Una forma de obtener esos datos es dirigirse a personas de acuerdo con sus trabajos e intereses, y tal vez no existe mayor fuente de información en esos temas que las redes sociales. Un paseo por un perfil en LinkedIn puede revelar la experiencia y cargo de una persona; un vistazo a cuentas de Facebook puede revelar sus amigos y pasatiempos. Mientras que las redes sociales han hecho bastante en los últimos años para reforzar sus controles de privacidad, puede que muchos usuarios no los usen o los vuelvan ineficaces sin querer al aceptar como amigo a alguien que no conocen. Las investigaciones han demostrado que el perfil falso promedio en Facebook tiene alrededor de 726 ‘amigos’ – más de cinco veces lo que tiene un usuario típico del sitio.

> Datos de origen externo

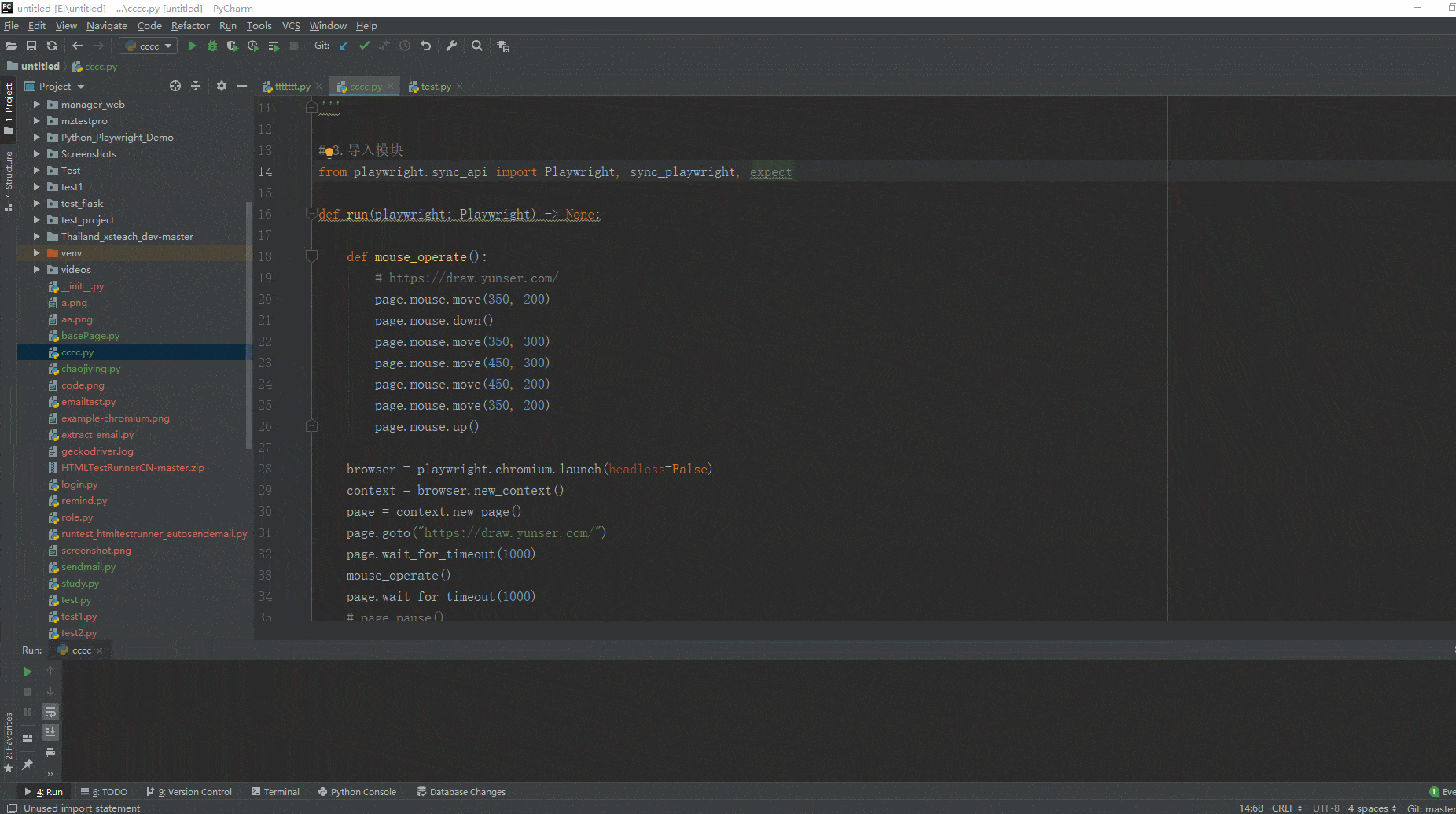
Task: Start debugging with the green bug icon
Action: click(212, 46)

NO ES BROMA…HACKEARON EL FACEBOOK DE MARK ZUCKERBERG

Hackear la mente humana también toma otras formas. Por ejemplo, la optimización de motores de búsqueda (SEO) es una técnica favorita de los hackers. La idea detrás de SEO es mejorar la clasificación de su website en motores de búsqueda como Google. En las manos correctas, esto es perfectamente legítimo; en las equivocadas incrementa la posibilidad de que la gente termine en un sitio malicioso.

Hasta hace poco, Check Point patrocinó un estudio de Dimensional Research que reveló que el 43% de los 853 profesionales de TI en el mundo encuestados dijeron haber sido blanco de estafas de ingeniería social. La encuesta también halló que los empleados nuevos son los más susceptibles a ataques con el 60% que citó las contrataciones recientes como de “alto riesgo” para la ingeniería social.

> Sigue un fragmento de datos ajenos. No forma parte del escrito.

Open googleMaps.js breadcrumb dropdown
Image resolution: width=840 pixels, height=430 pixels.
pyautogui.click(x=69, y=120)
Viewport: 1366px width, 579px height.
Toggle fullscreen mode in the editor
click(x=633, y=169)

Desafortunadamente, el entrenamiento no parece llevar el ritmo de las amenazas, pues solamente el 26% de los encuestados dan entrenamientos continuos y el 34% dijo que no intentan educar a los empleados. La buena noticia es que la marea está cambiando y más empresas están cobrando conciencia sobre las amenazas de seguridad – y a qué técnicas de ingeniería social pueden ser susceptibles los empleados.

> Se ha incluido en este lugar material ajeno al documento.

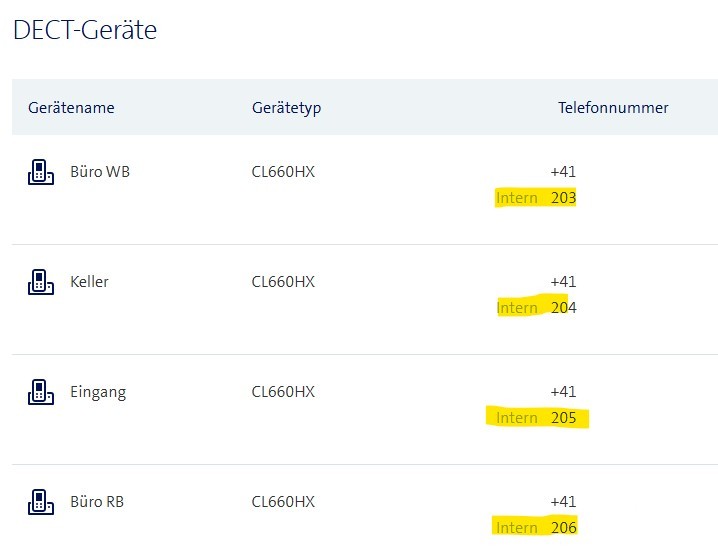Select the Keller device name

pos(89,282)
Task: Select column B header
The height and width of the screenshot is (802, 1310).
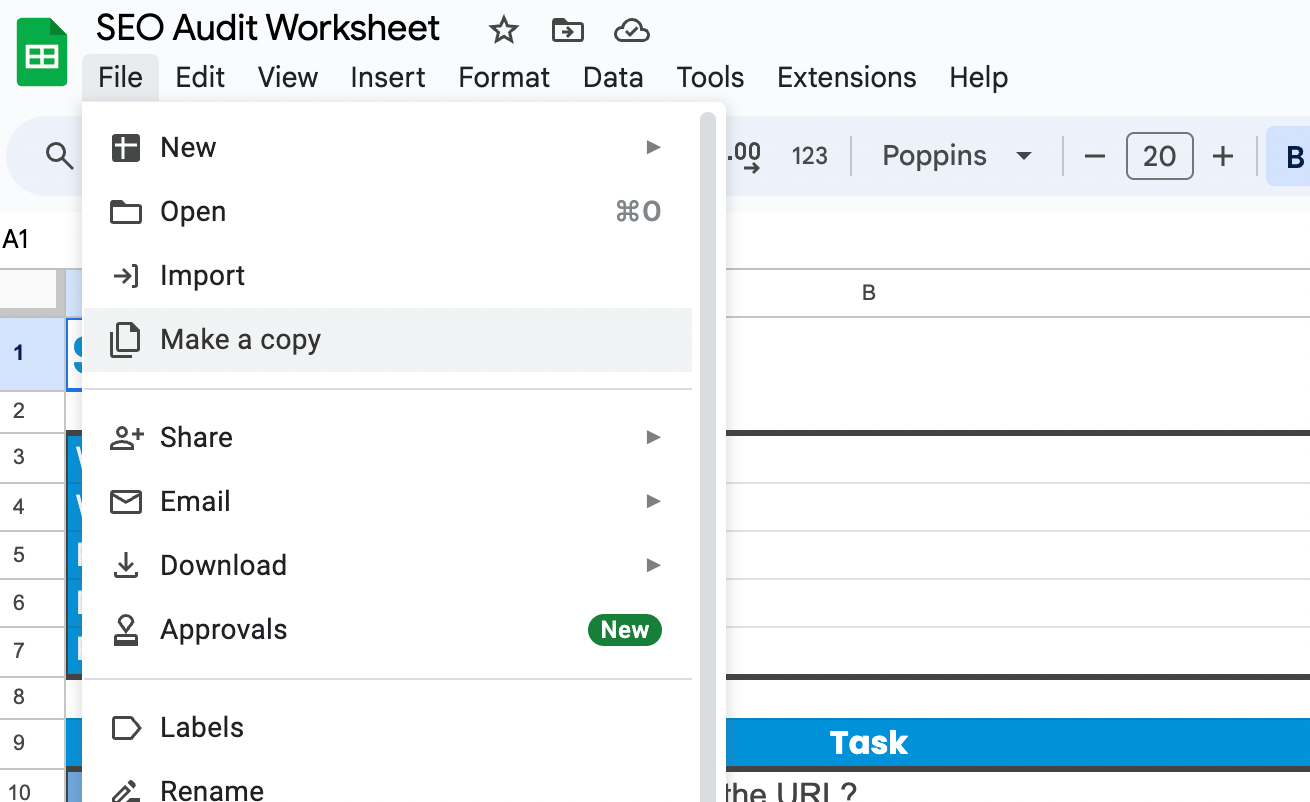Action: pyautogui.click(x=868, y=293)
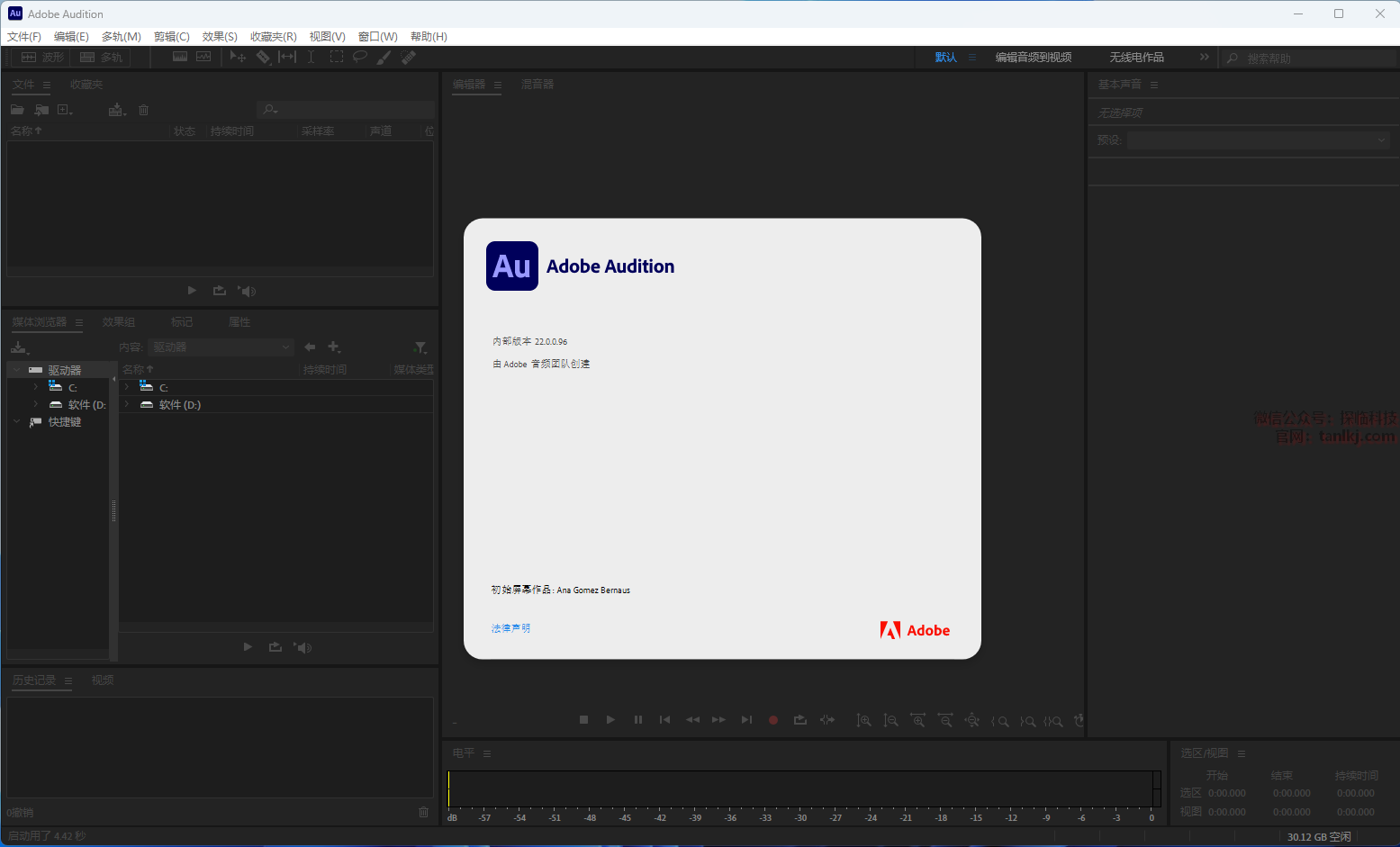The width and height of the screenshot is (1400, 847).
Task: Switch to the 混音器 tab
Action: [x=537, y=85]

La educación es el elemento clave para defenderse de ataques, pero el proceso inicia teniendo políticas vigentes para proteger los datos. Esto incluye controlar quién tiene acceso a cuál información y definir políticas que refuercen y contribuyan a las operaciones del negocio. De ahí se debe educar a los empleados sobre cuáles son las políticas y probarlas con ellos. La clave es compartir datos sobre los ataques que son detectados para que los empleados puedan entender mejor cómo son blanco.

Apuntalar todo esto deben ser redes y puntos finales protegidos por las mejores prácticas y los últimos arreglos de seguridad, pero combatir hackeos contra la mente humana requiere cambios de actitud más que armas tecnológicas. Si existe un antivirus para la mente, tiene que ser actualizado con conocimiento de políticas corporativas y con la comprensión de cómo los atacantes se dirigen hacia sus víctimas. Incorporar esos datos en un programa de entrenamiento puede ser la diferencia entre una fuga de datos y una noche tranquila en la oficina.